DELAPORTE Chloé (2013), « Analyse filmique et porno 2.0 », Nonfiction.fr, le quotidien des livres et des idées [en ligne], dossier « Penser le porno« (publication conjointe des pôles Cinéma et Gender)

S’il est un monde filmique qui a accompagné sinon conditionné les évolutions technologiques qu’ont connu les industries culturelles, c’est bien celui du porno. Véritable killer application lors de la commercialisation des premiers magnétoscopes au milieu des années 1970, produit d’appel, en France, pour le minitel ou les abonnements à la chaîne payante Canal + dans les années 1980 et 1990, le porno a suivi toutes les grandes mutations du marché audiovisuel.
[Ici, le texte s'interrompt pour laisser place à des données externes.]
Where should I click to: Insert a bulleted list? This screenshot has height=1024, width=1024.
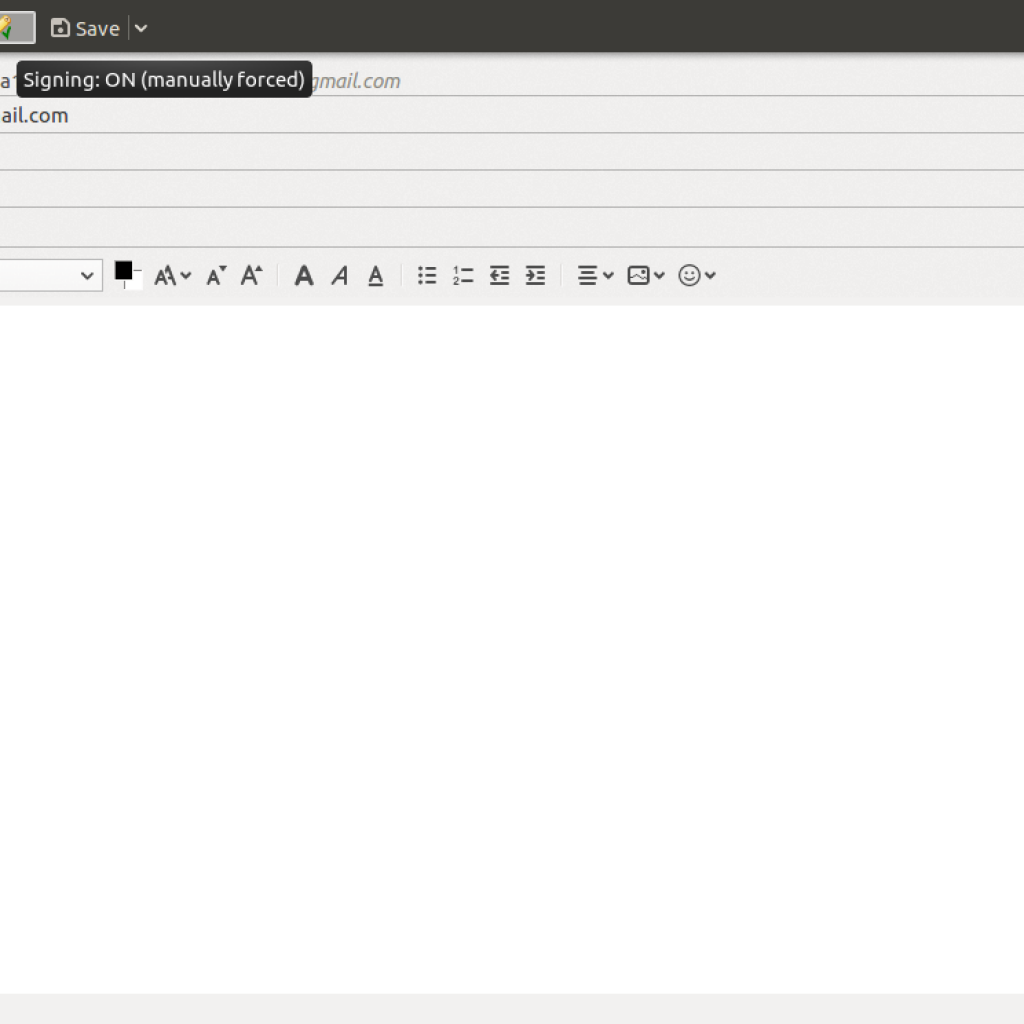(x=427, y=276)
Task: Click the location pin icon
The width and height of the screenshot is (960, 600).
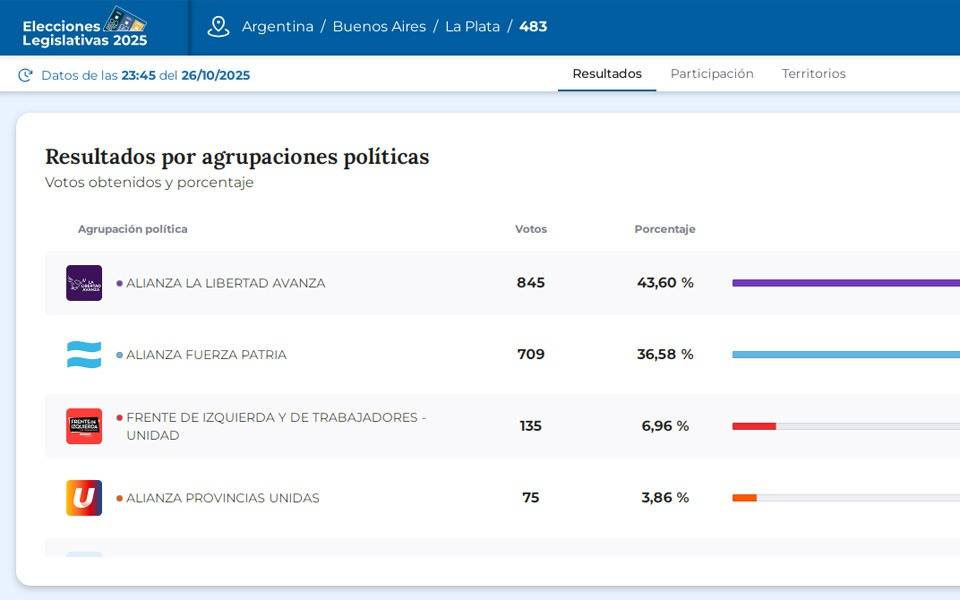Action: pos(218,27)
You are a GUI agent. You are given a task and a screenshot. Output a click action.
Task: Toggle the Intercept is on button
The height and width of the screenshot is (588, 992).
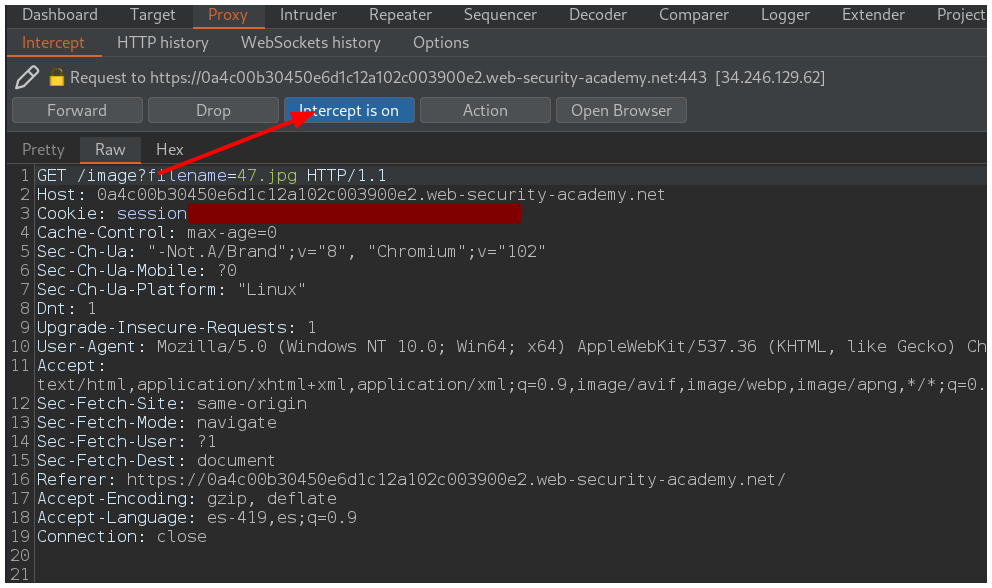[348, 110]
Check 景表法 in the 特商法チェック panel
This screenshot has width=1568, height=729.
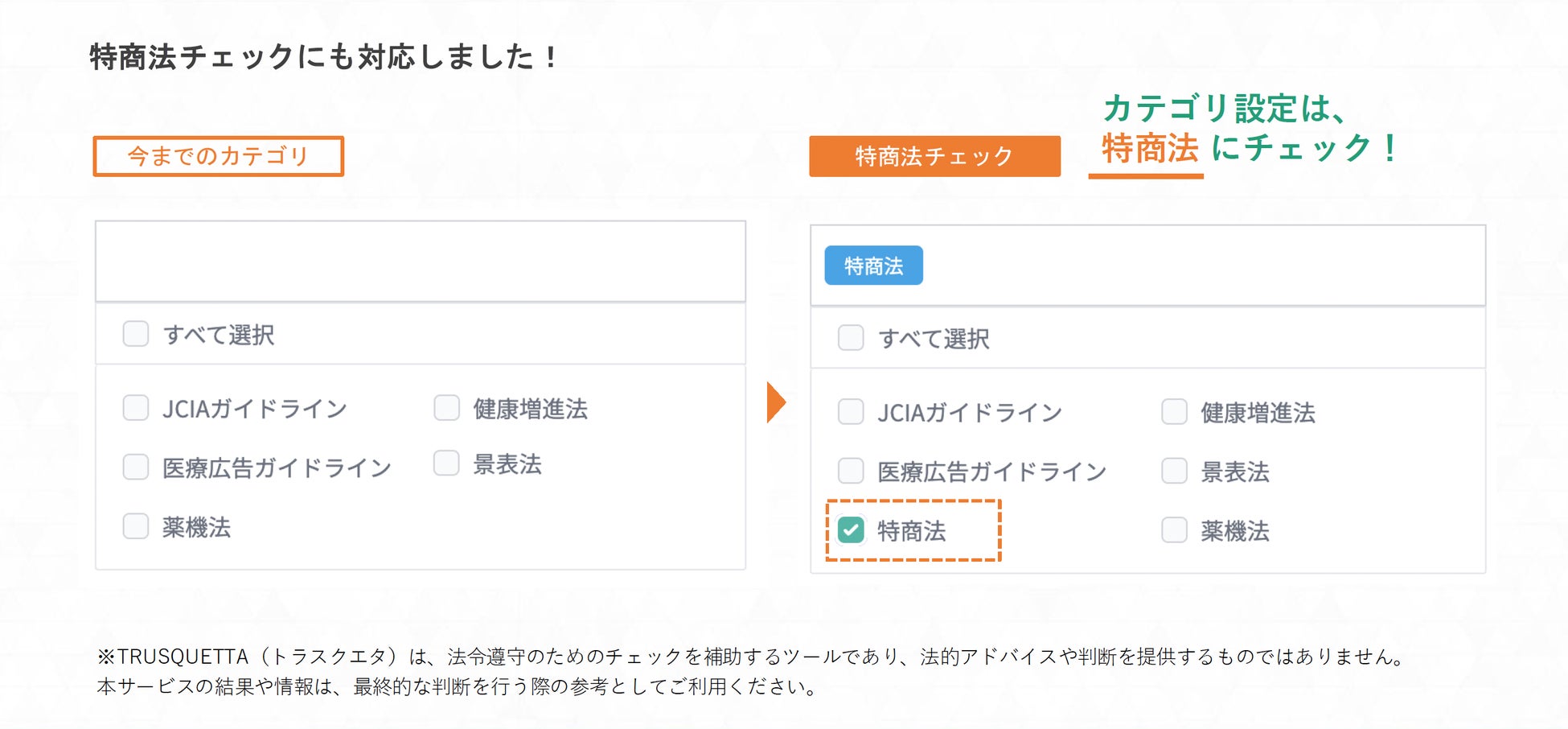click(x=1174, y=471)
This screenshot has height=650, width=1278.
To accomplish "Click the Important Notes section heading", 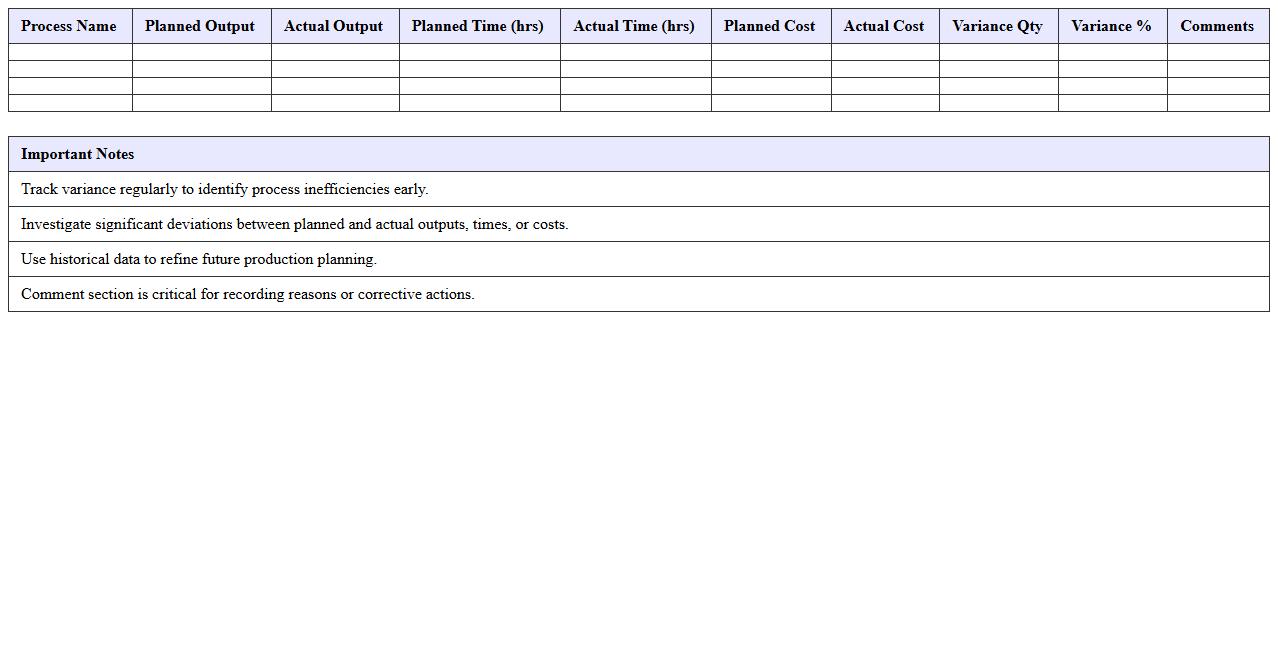I will [78, 154].
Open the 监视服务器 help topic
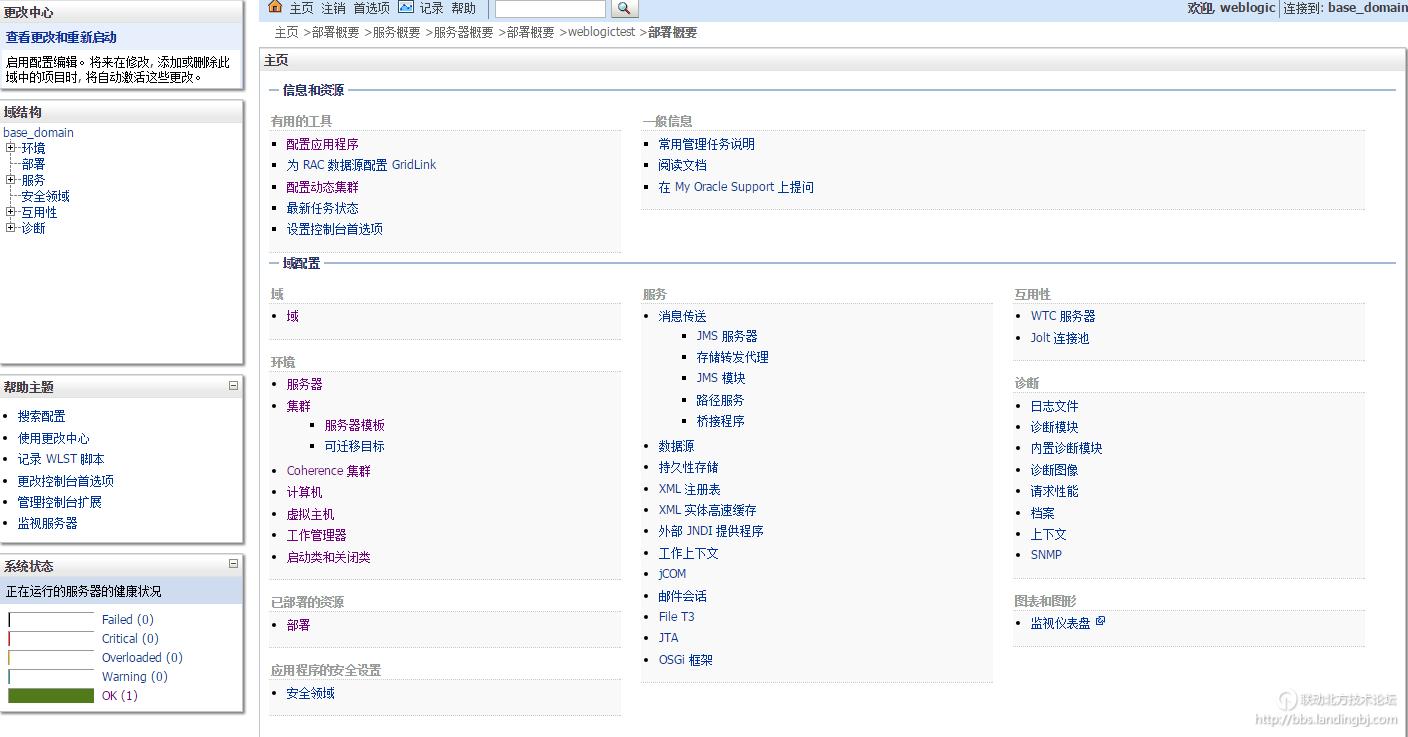1408x737 pixels. point(46,522)
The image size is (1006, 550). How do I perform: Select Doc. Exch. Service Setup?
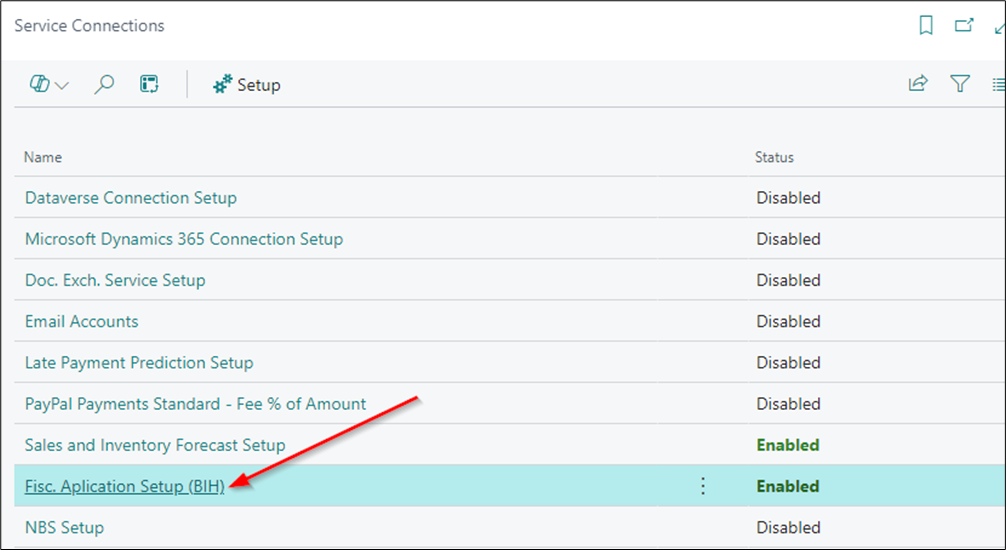tap(115, 280)
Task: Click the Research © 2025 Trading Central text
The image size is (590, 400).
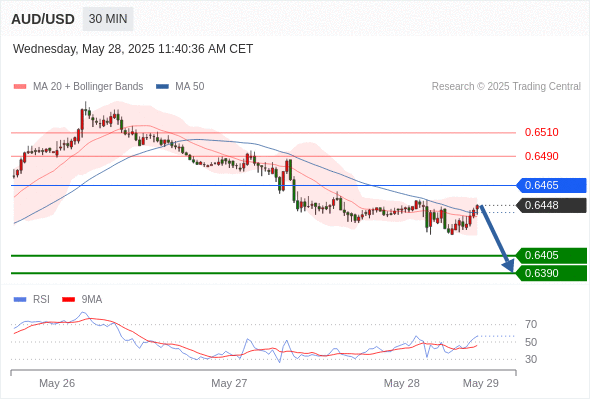Action: click(506, 87)
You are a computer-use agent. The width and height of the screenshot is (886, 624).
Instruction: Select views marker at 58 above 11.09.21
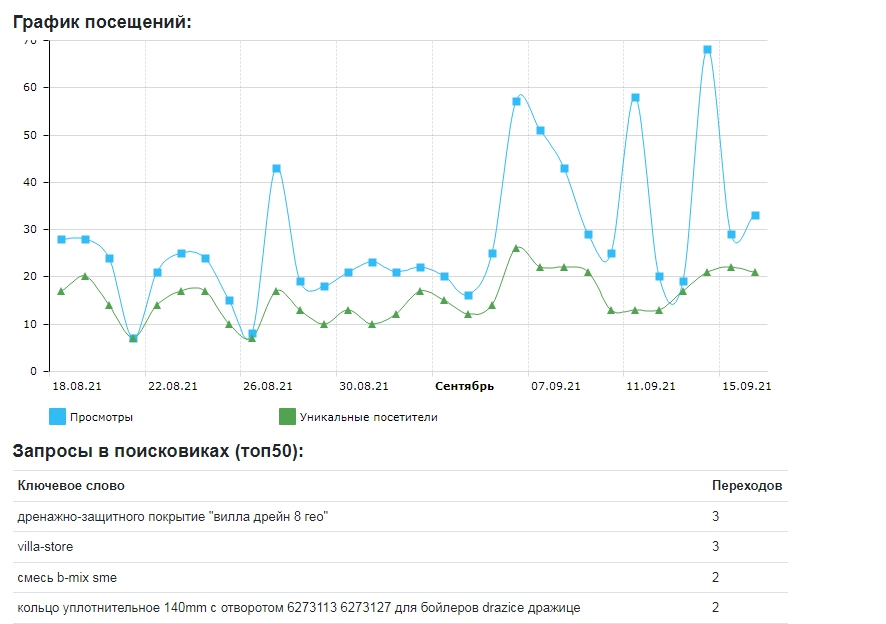(x=635, y=97)
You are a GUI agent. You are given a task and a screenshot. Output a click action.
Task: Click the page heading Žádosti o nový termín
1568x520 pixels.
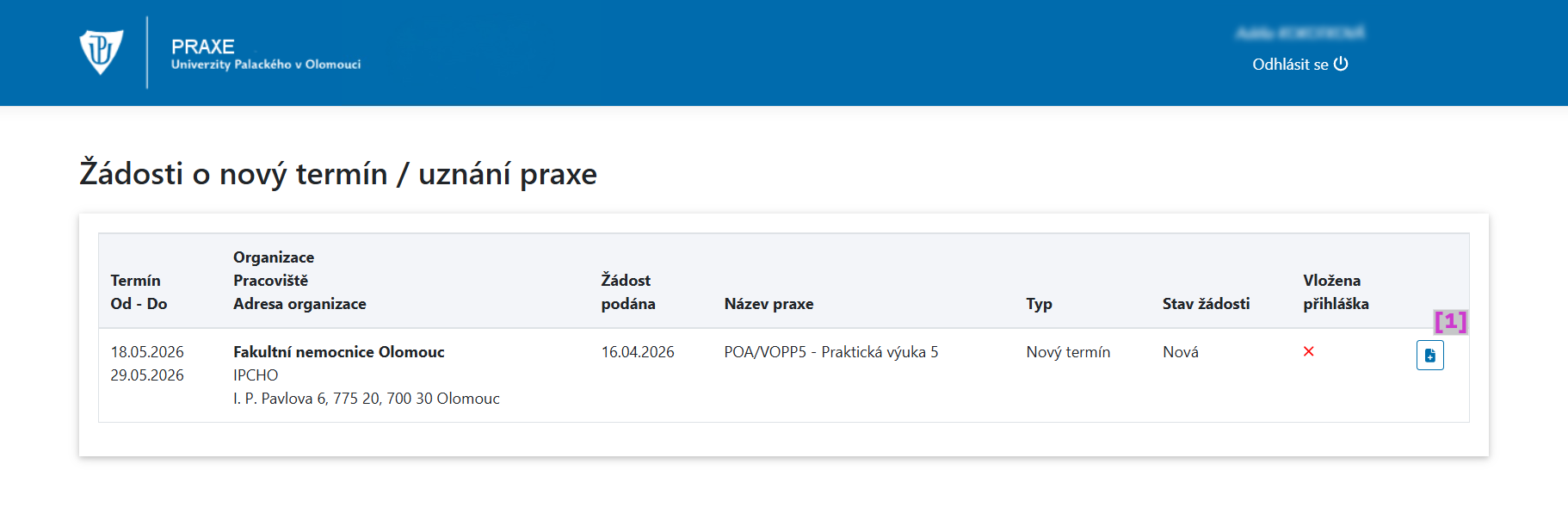(x=337, y=174)
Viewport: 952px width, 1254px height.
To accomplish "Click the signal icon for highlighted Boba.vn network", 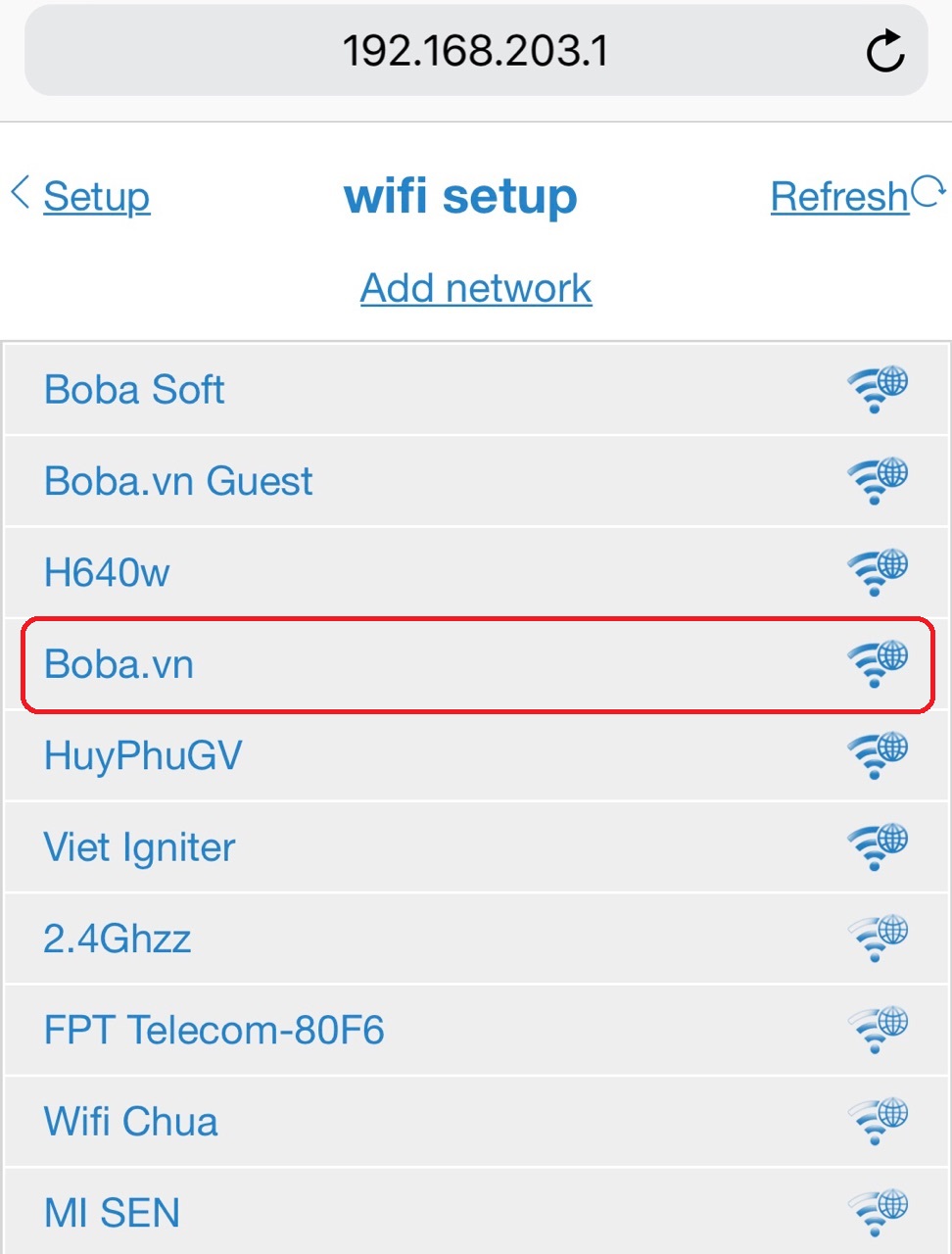I will click(877, 664).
Plus récemment, la démultiplication et la diversification des écrans comme l’essor du Web 2.0 depuis le milieu des années 2000 ont invité le déploiement de nouvelles images pornographiques. La dimension collaborative du Web 2.0 a été largement investie par les internautes, restaurant par-là les lettres de noblesse d’antan du « porno amateur », dissoutes au cours des années 1990 dans l’ère du « porno pro », largement WASP, hétéronormé et épilé, diffusé à grand renfort d’éditions DVD par les industries nord-américaines et allemandes. L’imagerie amateur produite aujourd’hui, sans s’exclure d’un système normatif, promeut peut-être une plus grande diversité de modèles : ils sont au cœur des porn studies, dont on ne peut que saluer le développement récent en France, et intéressent de plus en plus les milieux intellectuels et universitaires.